On November 9, 1955, Rass Canida was killed in an automobile accident. On June 1, 1956, Sparks and Keeling executed a new lease to Annie L. Canida which provided for an option to purchase the lease, improvements and personal property for a consideration of $16,000, and further provided that in the event Annie L. Canida elected to exercise the option to purchase for the same consideration of $16,000 as provided in the prior lease, all these rentals paid on the prior lease and on this lease would be applied as payment on purchase of the property.
The lease dated June 1, 1956, was a month-to-month lease but provided for the payment of rentals in advance, and during the life of the lease Annie L. Canida would have the right to exercise the option to purchase.
On December 10, 1956, Sparks and Keeling assigned all right, title and interest they had in the lease to Alfred Cannon and Ray Ross, defendants-appellants herein, but subject to the Annie L. Canida lease and option to purchase.
The lease rentals under the Annie L. Canida lease were due and payable on or before the 5th day of each month. A controversy arose in April of 1957, that resulted in litigation between Annie L. Canida and Alfred Cannon and Ray Ross; Cannon and Ross sued Annie L. Canida in a forcible detainer suit which finally terminated in the County Court of Gregg County by a judgment dated June 12, 1957, which judgment found that the rents had been paid in compliance with the lease and that Annie L. Canida was entitled to possession of the property under the terms of the lease until and including July 5, 1957. On June 27, 1957, one of the attorneys for Annie L. Canida notified one of the attorneys for Cannon and Ross that Annie L. Canida was exercising her option to buy the property covered by the lease and requested information as to the amount that would be due Cannon and Ross under the terms of the lease to complete the transaction. On June 30, 1957, Cannon and Ross, through one of their attorneys, served a demand upon Annie [634]*634L. Canida for possession of the property-on or before July 1, 1957. On July 1, 1957, Annie L. Canida, plaintiff-appellee, filed suit against Cannon and Ross, defendants-appellants, for specific performance of the contract and formally tendered the balance due under the contract into court.
Trial was to a jury which found that appellee orally exercised the option to buy the property on June 27, 1957, and that one of tlie attorneys for appellants was acting as agent for appellants at the time.
Appellants filed a cross-action to the suit for specific performance and sequestrated property; and the jury found that appellee had been damaged as a result of the sequestration and assessed the damages at $3,450; and also found that there was $318.80 worth of merchandise in the building at the time it was sequestered which was totally lost to appellee.

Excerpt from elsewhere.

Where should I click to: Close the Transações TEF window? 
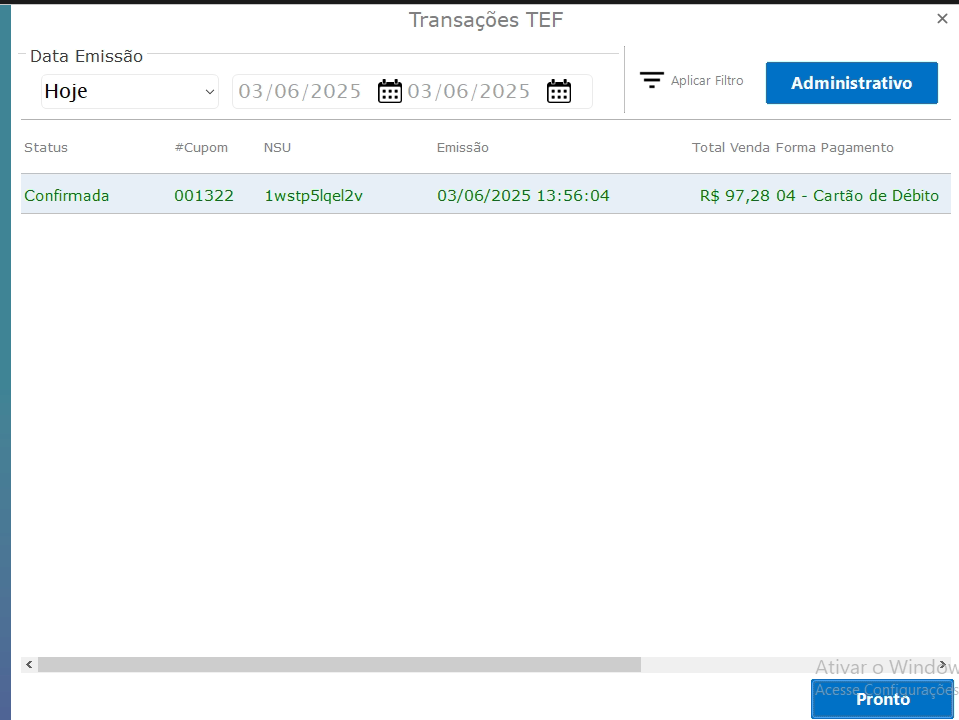942,19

Appellant pleaded several defenses to the suit for specific performance and made several affirmative allegations in the cross-action, but no issues were submitted in support of the affirmative defenses nor on the cross-action, no exceptions were leveled to the charge because of failure to submit such issues, and no issues were requested in support of the affirmative defenses or by way of cross-action.

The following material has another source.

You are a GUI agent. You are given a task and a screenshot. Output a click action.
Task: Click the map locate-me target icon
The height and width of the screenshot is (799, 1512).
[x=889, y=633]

Judgment was entered for appellee, decreeing that the option had been exercised and that there was $8,000 still due under the terms of the contract against which appellee was entitled to credits of $3,450 and $318.80.
Appellants have perfected their appeal and bring forward 11 points of error. Their Points 1, 6, 8 and 10 are multifarious and are respectfully overruled without consideration.

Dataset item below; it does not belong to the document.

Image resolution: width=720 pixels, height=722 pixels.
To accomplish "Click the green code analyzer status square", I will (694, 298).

By Point 3 appellants complain of the action of the trial court in refusing to instruct the verdict for appellants because the option clause was a conditional offer that could be withdrawn before acceptance, and was so withdrawn. This was an affirmative defense and a contested issue before the jury upon which evidence was offered, both affirmatively and defensively, but no issue was submitted or requested and the error, if any, was therefore waived, and the point is overruled.
Their Points 4 and 5 complain of the action of the trial court in submitting Special Issue No. 1 in the court’s charge. No objection or exception was made to the submission of the issue and the error, if any, was waived, and the points are overruled.
By Points 7 and 9, appellants complain of the action of the trial court in overruling the motion for instructed verdict and entering judgment for appellee because there was no evidence that the attorney for appellants was acting as an agent for appellants and that the verdict of the jury is contrary to the evidence. The issues of agency are raised by the pleading and the evidence and no objection or exception was made to the issues upon the grounds stated in the points, and the error, if any, was waived, and the points are overruled.
By Point 11, appellants complain of the action of the trial court in rendering judgment for appellee, because the evidence showed beyond dispute that superior title to the property was in appellants. The point is without merit and is respectfully overruled.
This leaves Point 2 in which appellants complain of the action of the trial court in overruling motion for instructed verdict because the cause of action as alleged and proved was barred by the statute of frauds. Their argument and authorities are based upon the theory that there was only an oral acceptance of the option to purchase and the oral acceptance was insufficient. Appellants concede that there is authority to the contrary of their position. See Haskell v. Merrill, Tex.Civ.App., 242 S.W.2d 331, wr. dis.; San Antonio Joint Stock Land Bank v. [635]*635Malcher, Tex.Civ.App., 164 S.W.2d 197, wr. ref., w. o. m.; 27 C.J. 266, § 196; 37 C.J.S. Frauds, Statute of § 180c, page 664; and 43-A, Tex.Jur., 84, Sec. 73.
It is true that an acceptance by an optionee must comply with the option contract, Lambert v. Taylor Telephone Co-op. Inc., Tex.Civ.App., 276 S.W.2d 929, n. w. h., but the option in the contract did not provide any form or manner at all for the acceptance. If it was necessary to a decision of this question, we would follow the above-cited authorities to the effect that an oral acceptance was sufficient, but ap-pellee filed her suit on July 1, 1957, and service of citation was had in the case on July 3, 1957, both dates of which were within the period of time that appellee had to accept the option.